To another question, Gail was clear about the issue of land and property rights for women when she said, “

Ambedkar’s words, “educate, agitate, organize” – still hold good for all of us. And women should fight for their land rights; the only reason they don’t have these rights is that the whole system is so patriarchal that only men are viewed as heirs of names, property, and land. This is part of caste-patriarchal oppression and we have to fight together to end it.

When the UID process was started by the government under UPA in August 2011, she advised us to sign petition against it as “This is getting to be too much intrusiveness. PAN cards are enough, why the need for UID?”.

She was dedicated to the ideals of Satyashodhak Samaj established by Jyotiba Phule in 1873 and was part of the Balijan Cultural Movement and questioned the census procedures and demanded caste be included in it. That was the time when we all were demanding caste must be part of the census.  She termed the current model of development as unsustainable.

She would participate in group discussions and did not hesitate to disagree and speak up strongly on the issues which she felt were wrongly mentioned.  When some Ambedkarite were criticising V T Raj Shekar, Editor of Dalit Voice, she wanted them to know the history of the person and then react:

I would not  call VTR a “lunatic.”  He sometimes takes extreme positions which I also don’t like, but he is a very nice person.  You young people should have some concern for heritage.  VTR ran Dalit Voice for years, and it was for years the only organ in which Dalits could really find a voice.  Argue against him, but do it nicely.  In fact, that is also a Buddhist message.  “Engaged  Buddhism” means that.   “Right speech” does not mean we only talk sweetly like the Dalai Lama.  We may sometimes need to talk harshly to have an effect on our enemies.”

Actually, in today’s social media world when our ‘intellectualism’ has been confined to ‘twitter’ and where people are not even aware of the intellectual history of the movement, Gail’s words are actually full of wisdom. This is sad that most of the youngsters active in these spaces know little about the rich cultural and literary heritage of the Ambedkarite Phule movement in India as most of them have confined them to political parties and rhetoric.

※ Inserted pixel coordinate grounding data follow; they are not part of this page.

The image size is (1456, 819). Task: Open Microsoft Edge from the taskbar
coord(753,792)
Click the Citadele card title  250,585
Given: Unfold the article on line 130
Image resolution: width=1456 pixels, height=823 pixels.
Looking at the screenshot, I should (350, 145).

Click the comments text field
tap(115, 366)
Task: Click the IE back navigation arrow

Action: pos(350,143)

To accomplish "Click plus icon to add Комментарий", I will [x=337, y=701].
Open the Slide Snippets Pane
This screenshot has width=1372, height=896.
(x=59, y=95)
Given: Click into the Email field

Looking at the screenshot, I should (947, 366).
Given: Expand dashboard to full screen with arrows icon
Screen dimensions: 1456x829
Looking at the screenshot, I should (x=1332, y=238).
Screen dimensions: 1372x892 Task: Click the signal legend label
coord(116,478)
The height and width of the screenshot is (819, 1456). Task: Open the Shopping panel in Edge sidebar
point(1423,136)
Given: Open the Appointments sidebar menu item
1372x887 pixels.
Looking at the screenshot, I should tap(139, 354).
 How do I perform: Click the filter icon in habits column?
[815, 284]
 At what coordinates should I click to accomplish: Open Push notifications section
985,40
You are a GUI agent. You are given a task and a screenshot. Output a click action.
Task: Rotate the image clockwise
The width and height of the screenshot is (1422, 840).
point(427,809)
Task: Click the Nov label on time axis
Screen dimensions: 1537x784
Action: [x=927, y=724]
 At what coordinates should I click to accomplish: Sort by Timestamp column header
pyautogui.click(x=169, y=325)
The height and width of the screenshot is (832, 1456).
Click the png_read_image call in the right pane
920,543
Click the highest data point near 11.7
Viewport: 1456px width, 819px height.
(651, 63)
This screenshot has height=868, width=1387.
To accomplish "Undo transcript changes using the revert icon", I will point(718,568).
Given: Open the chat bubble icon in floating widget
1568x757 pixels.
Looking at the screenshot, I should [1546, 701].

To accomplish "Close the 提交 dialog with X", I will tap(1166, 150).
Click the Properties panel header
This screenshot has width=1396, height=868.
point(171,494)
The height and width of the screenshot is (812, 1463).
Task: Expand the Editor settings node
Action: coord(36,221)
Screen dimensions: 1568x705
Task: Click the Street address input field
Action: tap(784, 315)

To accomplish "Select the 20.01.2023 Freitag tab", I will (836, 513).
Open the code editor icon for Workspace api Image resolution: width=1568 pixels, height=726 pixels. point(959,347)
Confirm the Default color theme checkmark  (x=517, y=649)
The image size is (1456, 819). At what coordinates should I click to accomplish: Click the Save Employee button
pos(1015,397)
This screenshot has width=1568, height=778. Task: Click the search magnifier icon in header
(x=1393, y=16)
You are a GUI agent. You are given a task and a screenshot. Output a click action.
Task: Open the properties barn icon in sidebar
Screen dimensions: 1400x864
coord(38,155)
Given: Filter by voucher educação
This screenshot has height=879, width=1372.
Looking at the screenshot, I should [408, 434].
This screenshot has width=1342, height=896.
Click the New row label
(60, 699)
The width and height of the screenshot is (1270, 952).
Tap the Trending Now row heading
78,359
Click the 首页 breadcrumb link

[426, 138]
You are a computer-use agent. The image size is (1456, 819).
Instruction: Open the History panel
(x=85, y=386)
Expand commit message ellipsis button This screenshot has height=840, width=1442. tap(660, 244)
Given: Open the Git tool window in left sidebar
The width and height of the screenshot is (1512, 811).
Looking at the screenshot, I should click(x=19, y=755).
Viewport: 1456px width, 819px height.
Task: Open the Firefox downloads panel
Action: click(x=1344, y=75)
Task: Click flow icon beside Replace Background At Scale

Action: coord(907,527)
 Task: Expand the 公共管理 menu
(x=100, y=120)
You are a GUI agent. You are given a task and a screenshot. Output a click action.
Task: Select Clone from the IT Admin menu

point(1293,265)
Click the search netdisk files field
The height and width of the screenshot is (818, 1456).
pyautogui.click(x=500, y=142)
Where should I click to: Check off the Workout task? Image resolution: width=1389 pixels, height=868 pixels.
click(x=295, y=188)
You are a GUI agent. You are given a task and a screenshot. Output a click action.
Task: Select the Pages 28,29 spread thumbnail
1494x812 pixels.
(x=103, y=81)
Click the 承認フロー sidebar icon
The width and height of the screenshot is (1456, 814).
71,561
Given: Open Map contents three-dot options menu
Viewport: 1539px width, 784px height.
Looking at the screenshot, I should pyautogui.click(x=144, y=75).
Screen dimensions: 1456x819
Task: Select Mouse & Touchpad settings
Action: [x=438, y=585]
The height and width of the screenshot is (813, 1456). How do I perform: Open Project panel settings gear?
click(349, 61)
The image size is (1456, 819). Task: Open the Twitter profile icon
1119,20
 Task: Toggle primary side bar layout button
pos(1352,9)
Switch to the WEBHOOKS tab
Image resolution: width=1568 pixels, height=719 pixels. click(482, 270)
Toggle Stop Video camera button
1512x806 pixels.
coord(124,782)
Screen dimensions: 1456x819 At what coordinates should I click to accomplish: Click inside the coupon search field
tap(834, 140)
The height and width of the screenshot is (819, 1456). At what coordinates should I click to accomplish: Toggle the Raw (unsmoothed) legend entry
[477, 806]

Gail’s contribution to the Dalit Bahujan movement in India in terms of strengthening it through documenting the historical oral traditions which often get neglected will always show young activists and academics to work on the ground. At the time, when most Ambedkarite academics do not move beyond their drawing rooms, she worked with people which resulted in each of her works as a landmark. Nobody would have written the history of the Non-Brahmin Movement in Maharastra with that power and grit unless there was a conviction. Her horizon was definitely wider than many of her contemporaries who focussed more on critiquing Brahmanism but did little to bring out the glorious Bhakti traditions of Bahujan Samaj. Her writings and articles will always be considered among the best-researched pieces on Ambedkarism, the Dalit Bahujan movement and Untouchable Saints. She only strengthened the values set up by her predecessor in the Ambedkarite writings from the United States,’   Eleanor Zelliot. Gail’s work showed that if you are really committed to the cause, it does not matter where you are born and who you are. It is important what do you do and what have you done so far.

Gail Omvedt has liberated herself from the pains that come with old age-related issues. Her husband Bharat Patankar remained with her till the end taking care of her. They were an ideal couple on the lines of Satyashodhak traditions. She may not be here physically but Gail Omvedt’s incredible journey to India through her work will always make her alive in the heart of scholars and activists particularly those keen to understand Phule Ambedkari traditions and socio-cultural movement in Maharashtra.